Jan 25 16 tweets 4 min read
Word and sentence embeddings are the bread and butter of language models. 📖

Here is a very simple introduction to embeddings. (Thread)
The quintessential task of natural language processing (NLP) is to understand human language.

However, there is a big disconnect — humans speak in words and sentences, but computers only understand and process numbers.
To solve this problem, we can use embeddings.

An assignment of words to numbers is called a word embedding.

Think of it as an assignment of scores to the words.
Let’s take an example.

Below, we have 12 words located on a plane: Banana, Basketball, Bicycle, Building, Car, Castle, Cherry, House, Soccer, Strawberry, Tennis, Truck.

Now, the question is, out of A, B, C, and D, where would you locate the word “Apple” in this plane?
A reasonable answer is point C, because it would make sense to have the word “Apple” close to the words “Banana,” “Strawberry,” and “Cherry,” and far from the other words, such as “House,” “Car,” or “Tennis.”

This is precisely a word embedding.
In this example, the word embeddings are the horizontal and vertical coordinates of the location of the word.

In this way, the word “Apple” is assigned to the numbers [5,5] (also called vectors), and the word “Bicycle” to the numbers [5,1].
Here are some properties that a nice word embedding should have:

- Words that are similar should correspond to points that are close by.
- Words that are different should correspond to points that are far away.
In that example, the word embedding contains two dimensions, represented by the two axes.
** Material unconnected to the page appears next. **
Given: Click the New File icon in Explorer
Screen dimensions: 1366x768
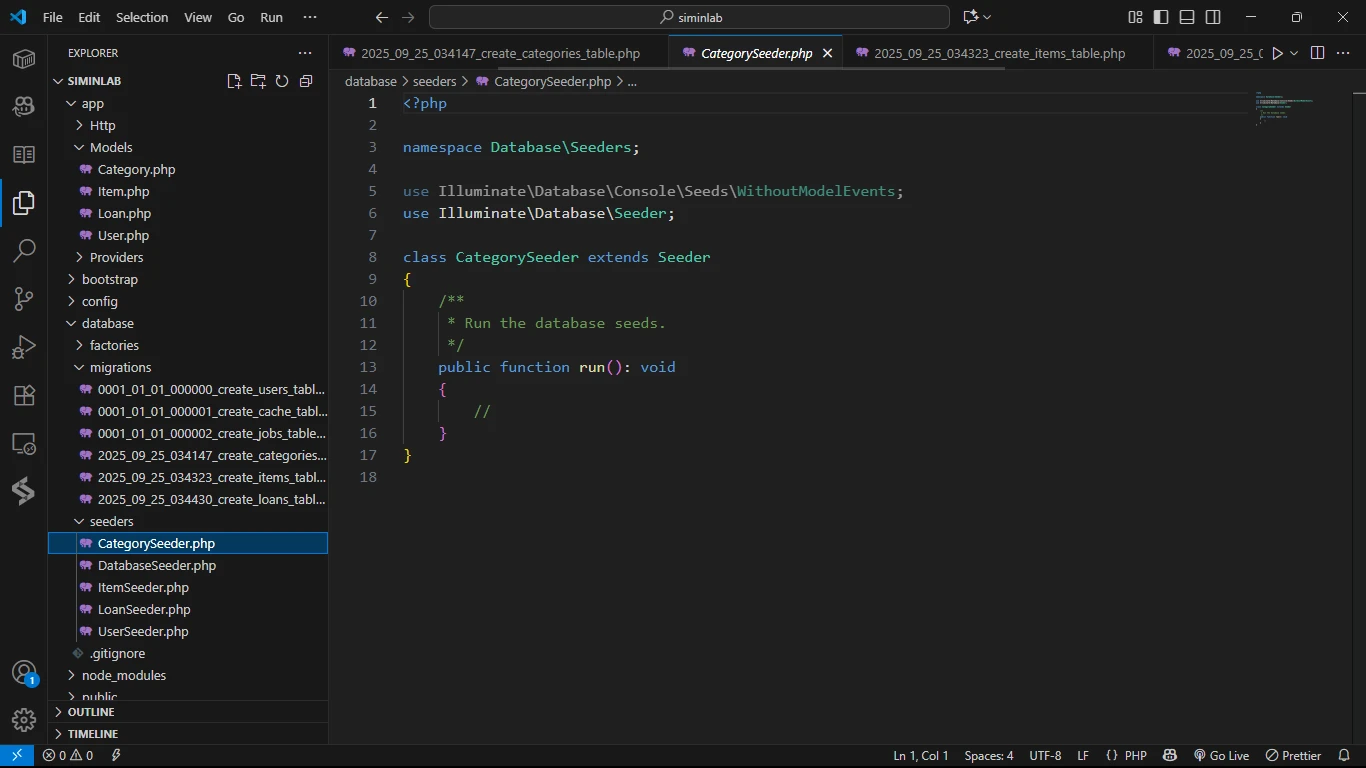Looking at the screenshot, I should coord(234,81).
A good word embedding though would contain many more dimensions.

The Cohere large embedding model, for example, has 4096 dimensions.
More importantly, the Cohere embeddings capture not only word-level, but sentence-level embeddings.

Why is this important?

Take one example. Say we have word embeddings for these 4 words:

- No: [1,0,0,0]
- I: [0,2,0,0]
- Am: [-1,0,1,0]
- Good: [0,0,1,3]
How would one be able to represent, for instance, a sentence?
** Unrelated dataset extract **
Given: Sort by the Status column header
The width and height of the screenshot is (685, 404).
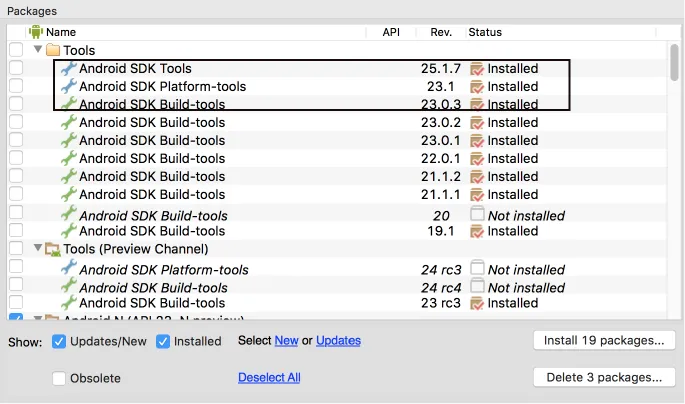Looking at the screenshot, I should click(486, 32).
Well, here’s an idea. How about the sums of scores of all the words?

Then “No, I am good!” corresponds to the vector [0,2,2,3].

However, “I am no good” will also correspond to the vector [0,2,2,3].
This is not a good thing, since the computer understands these two sentences in the exact same way, yet they are quite opposite sentences!
This is where sentence embeddings come into play.

A sentence embedding is just like a word embedding, except it associates every sentence with a vector full of numbers in a coherent way.
Similar sentences are assigned to similar vectors, and different sentences are assigned to different vectors.

Each of the coordinates of the vector identifies some (whether clear or obscure) property of the sentence.
The Cohere embedding does just this.

Below are nine sample queries from the Airline Travel Information Systems (ATIS) dataset.

And here is a heatmap of the compressed version of the embeddings (4096 compressed to 10).
Look at the three highlighted sentences. They talk about similar things: queries about ground transportation.

Now, their embedding values are also similar to each other and distinct from the rest (note the color shading).

That is what a sentence embedding should do.